The weather is cooler and leaves are changing colors and falling early, Fenton area residents are noticing. But it's maple tree leaves that are hitting the ground, due to a fungal disease called tar spot that is affecting many maples in the city of Fenton, Department of Public Works Director Daniel Czarnecki said.
Czarnecki contacted Haddon Nursery in Fenton for information, after learning maple trees in Oakwood Cemetery were losing their leaves. Art Vance, from Haddon Nursery, came out and inspected the infected trees, giving Czarnecki information on what is causing it.
Usually, leaves don't fall until another month. But tar spot in maple trees makes leaves turn brown and causes round to irregular black, tar-like spots on them. It doesn't affect all maples, and Ann Arbor experienced the problem a year ago.
In the maples it does affect, tar spot is caused by two species of fungus, Czarnecki said. It shouldn’t affect the overall health of a tree, but it does affect their appearance.
"As I drive around town I am now noticing this disease to be widespread," he said. "If I’m seeing it I’m sure there are others in the community that see it as well."
Councilwoman Cheryl King said it has affected all of the maple trees in her neighborhood, Apple Tree Lane.
The spots become most noticeable in late summer as the leaves turn brown and fall earlier than usual, Czarnecki said.
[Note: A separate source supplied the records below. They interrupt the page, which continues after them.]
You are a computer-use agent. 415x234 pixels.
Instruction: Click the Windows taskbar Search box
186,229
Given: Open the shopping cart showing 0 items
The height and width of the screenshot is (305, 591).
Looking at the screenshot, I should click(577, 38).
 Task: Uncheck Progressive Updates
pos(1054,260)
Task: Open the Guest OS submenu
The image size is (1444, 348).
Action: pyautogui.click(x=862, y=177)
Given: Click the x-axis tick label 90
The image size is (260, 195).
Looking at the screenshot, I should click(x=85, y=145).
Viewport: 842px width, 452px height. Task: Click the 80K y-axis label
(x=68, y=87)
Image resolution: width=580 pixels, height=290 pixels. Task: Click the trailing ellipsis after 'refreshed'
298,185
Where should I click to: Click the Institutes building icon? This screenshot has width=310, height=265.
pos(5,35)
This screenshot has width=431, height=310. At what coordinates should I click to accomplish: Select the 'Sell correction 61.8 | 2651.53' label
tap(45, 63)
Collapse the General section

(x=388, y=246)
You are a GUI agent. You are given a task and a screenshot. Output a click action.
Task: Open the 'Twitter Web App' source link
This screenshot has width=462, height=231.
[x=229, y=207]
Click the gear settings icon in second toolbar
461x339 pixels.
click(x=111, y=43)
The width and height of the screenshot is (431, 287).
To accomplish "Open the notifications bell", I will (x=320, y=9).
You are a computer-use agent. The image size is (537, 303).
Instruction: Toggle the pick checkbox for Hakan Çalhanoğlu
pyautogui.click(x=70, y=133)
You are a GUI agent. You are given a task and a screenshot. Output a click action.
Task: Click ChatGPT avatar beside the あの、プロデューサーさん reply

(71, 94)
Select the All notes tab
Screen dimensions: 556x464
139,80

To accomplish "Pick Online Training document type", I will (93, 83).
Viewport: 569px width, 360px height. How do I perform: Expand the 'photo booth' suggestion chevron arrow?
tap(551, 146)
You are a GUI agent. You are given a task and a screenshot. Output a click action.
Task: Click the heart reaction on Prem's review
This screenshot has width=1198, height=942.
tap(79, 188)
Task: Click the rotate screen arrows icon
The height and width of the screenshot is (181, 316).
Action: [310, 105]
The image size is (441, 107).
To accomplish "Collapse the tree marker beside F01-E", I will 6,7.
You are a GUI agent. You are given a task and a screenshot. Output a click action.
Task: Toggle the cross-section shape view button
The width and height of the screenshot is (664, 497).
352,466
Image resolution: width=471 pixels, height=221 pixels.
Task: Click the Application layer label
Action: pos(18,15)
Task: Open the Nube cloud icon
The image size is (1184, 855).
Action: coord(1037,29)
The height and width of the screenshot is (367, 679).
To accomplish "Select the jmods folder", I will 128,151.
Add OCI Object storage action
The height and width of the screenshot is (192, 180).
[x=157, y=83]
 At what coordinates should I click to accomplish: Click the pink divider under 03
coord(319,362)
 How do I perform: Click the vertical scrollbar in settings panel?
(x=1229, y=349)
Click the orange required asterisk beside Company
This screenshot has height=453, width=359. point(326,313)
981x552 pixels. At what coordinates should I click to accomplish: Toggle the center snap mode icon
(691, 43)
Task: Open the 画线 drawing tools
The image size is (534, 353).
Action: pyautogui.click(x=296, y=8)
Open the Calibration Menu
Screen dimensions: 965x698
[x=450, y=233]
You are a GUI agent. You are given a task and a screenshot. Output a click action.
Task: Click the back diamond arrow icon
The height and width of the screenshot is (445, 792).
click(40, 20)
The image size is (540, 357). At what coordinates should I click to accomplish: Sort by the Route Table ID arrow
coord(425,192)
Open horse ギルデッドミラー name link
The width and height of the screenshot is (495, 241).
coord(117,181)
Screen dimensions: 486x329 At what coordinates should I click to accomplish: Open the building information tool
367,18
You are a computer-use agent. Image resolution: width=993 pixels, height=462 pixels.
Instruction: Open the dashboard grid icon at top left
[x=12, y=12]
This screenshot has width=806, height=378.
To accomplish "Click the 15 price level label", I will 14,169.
As the leaves fall, the fungus stays on them and survives through the winter.
"In the spring, spores are produced within the black spots on the old leaves and are carried by air currents to the young maple leaves where they start new infections," he said.
The best way to control tar spot on maple trees is to rake up fallen leaves and destroy them or remove them from the yard, he said. Thus, city staff need to look at picking up the leaves from maples on Fenton property, and disposing of them.